Vesting is a crucial concept in the world of venture capital often included in shareholders' agreements and employee participation programmes that aims to align the interests of investors on the one side and founders and other key team members (such as employees) on the other side. In this article, we will explain the key components of vesting such as "good leaver", "bad leaver", "cliff" and "acceleration."
1. Vesting basics: Vesting refers to the process by which founders or key team members earn ownership of their shares in a start-up over a specified period, typically several years, to stay committed to the start-up for such a long term.
At least in Austria, founder vesting is often set up as "reverse vesting" because founders already have their shares when vesting provisions are introduced. In contrast to standard vesting, individuals under reverse vesting have their entire shares upfront, but they must gradually return a portion if a "leaver event" occurs within a specified timeframe. The sooner such an event happens, the greater the proportion of "unvested" shares that must be surrendered.
2. Vesting schedule: The vesting process usually follows a schedule, often spanning four years, with for example a one-year cliff. During the cliff period, no shares are vested. After the cliff, shares vest gradually, commonly on a monthly basis.
3. Leaver event: A "leaver event" refers to a situation that occurs when an individual under vesting provisions leaves the company before all their shares have fully vested in accordance with the vesting schedule. There are various things that can happen with such shares depending on the category of the leaver event. The specific terms and consequences of each leaver event are usually heavily negotiated and agreed in advance, and can vary widely from one company to another. Broadly, leaver events fall into two principal categories:
Good leaver: A "good leaver" is typically someone who leaves the company for valid reasons, such as resignation due to health issues or a family emergency. Good leavers may keep some or all of their vested shares, often calculated based on their time with the company.
Bad leaver: On the other hand, a "bad leaver" is someone who leaves the company for reasons that are not considered valid, like voluntarily quitting for a better job opportunity. Bad leavers often forfeit their unvested shares and may have to sell their vested shares at a reduced price.
Occasionally, a third category known as a "grey" leaver may also apply.

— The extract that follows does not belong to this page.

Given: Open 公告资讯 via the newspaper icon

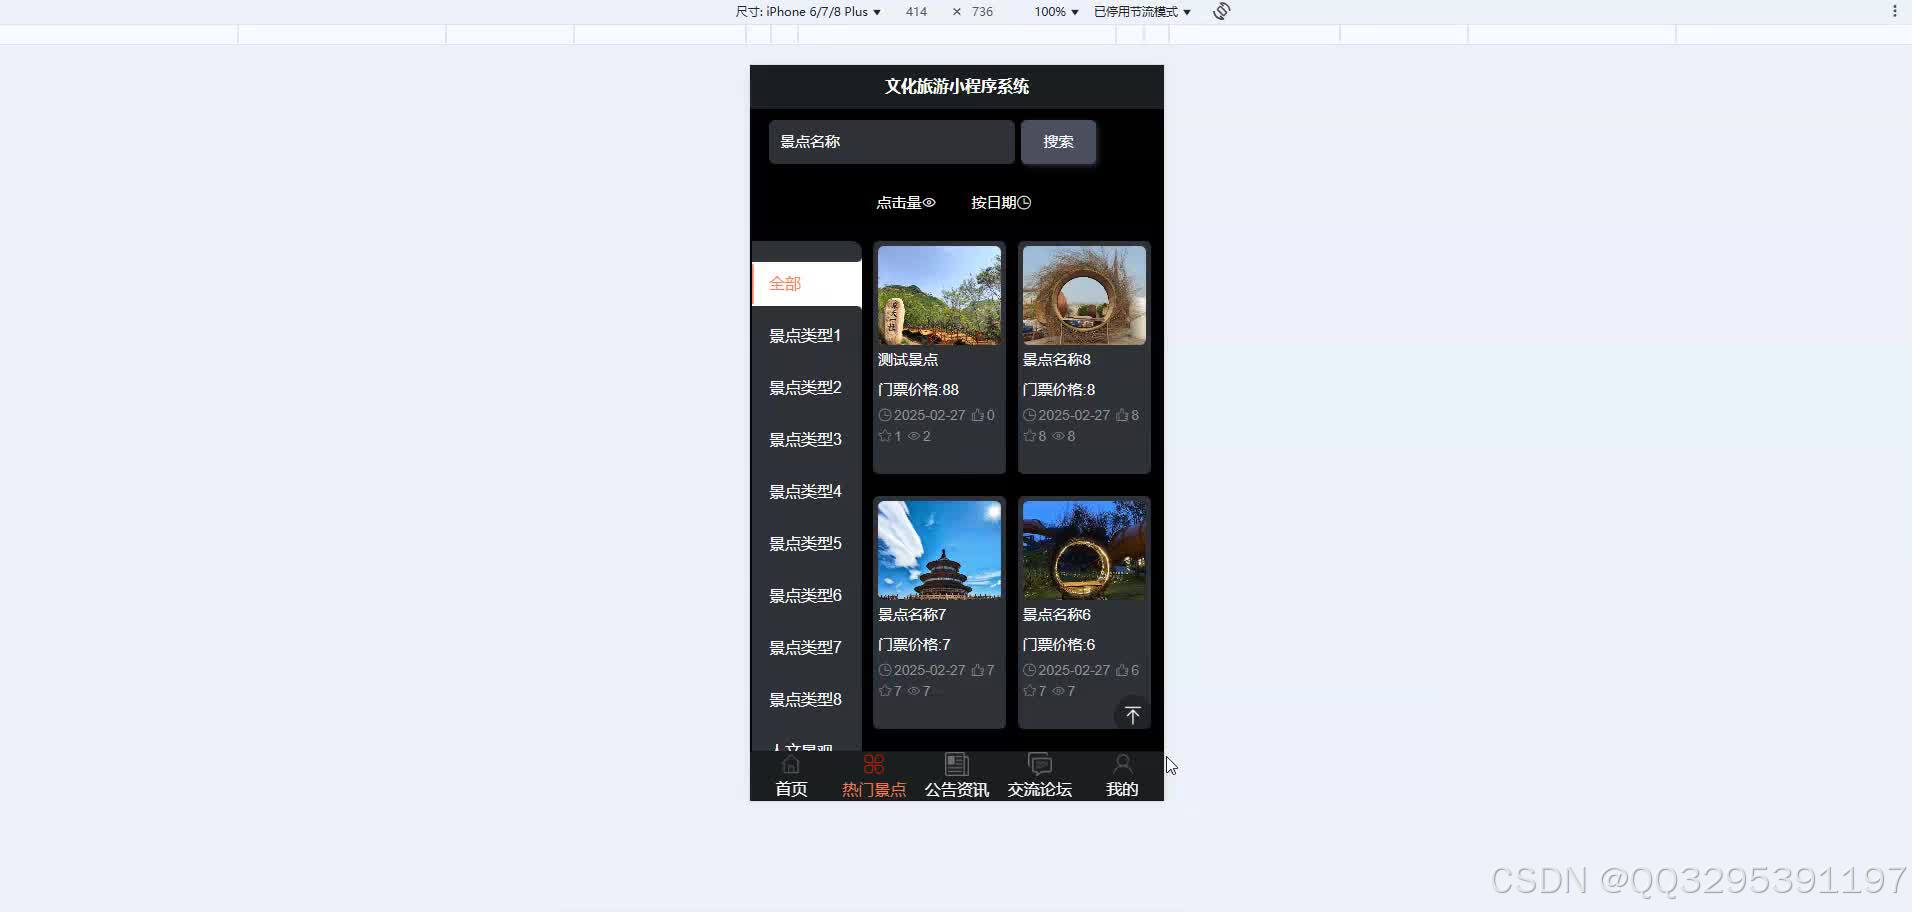Looking at the screenshot, I should [956, 763].
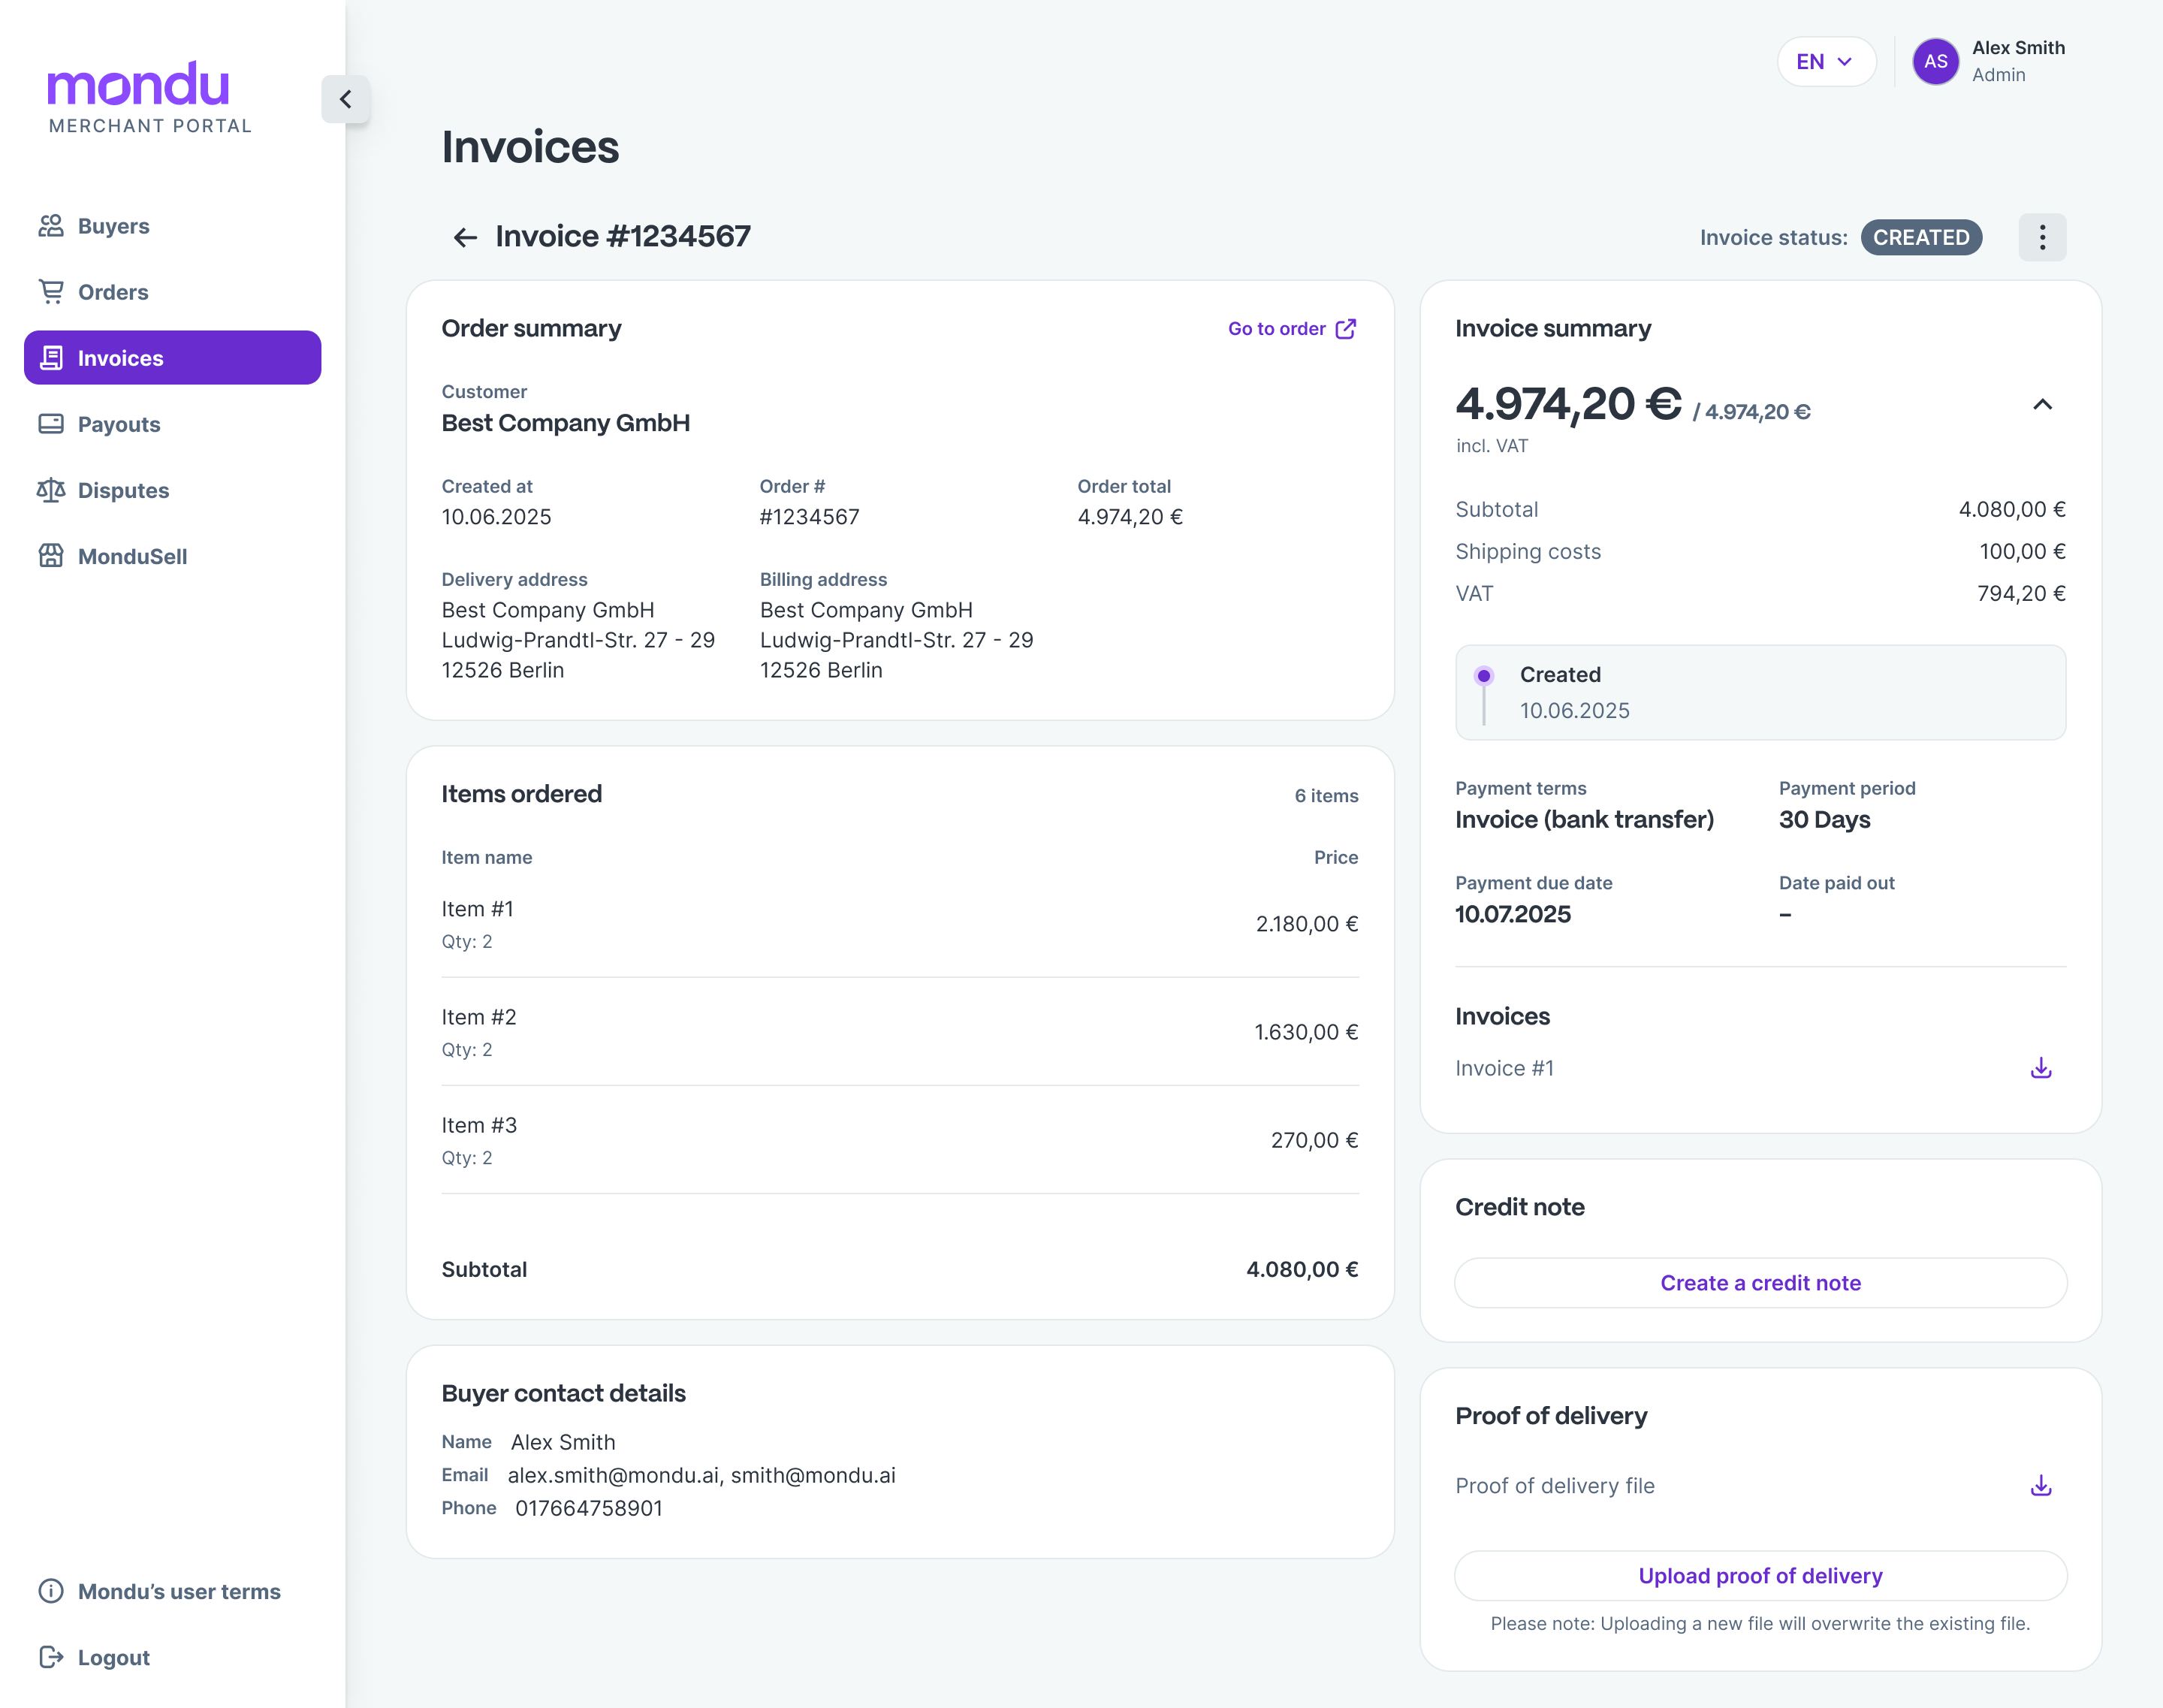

4. Acceleration: Acceleration clauses are provisions that can alter the vesting schedule under specific circumstances. For example, in an exit event (i.e. sale of the start-up), some or all of the unvested shares may accelerate, becoming immediately vested.
Why is vesting important?
Vesting plays a crucial role in protecting the interests of everyone involved in a start-up. Investors use it to ensure founders and key team members stay dedicated, especially during the early phases of the company. Similarly, those under vesting provisions (such as founders and key team members) have an interest in their co-founders and colleagues' commitment to the start-up since collective teamwork is essential for the company's growth.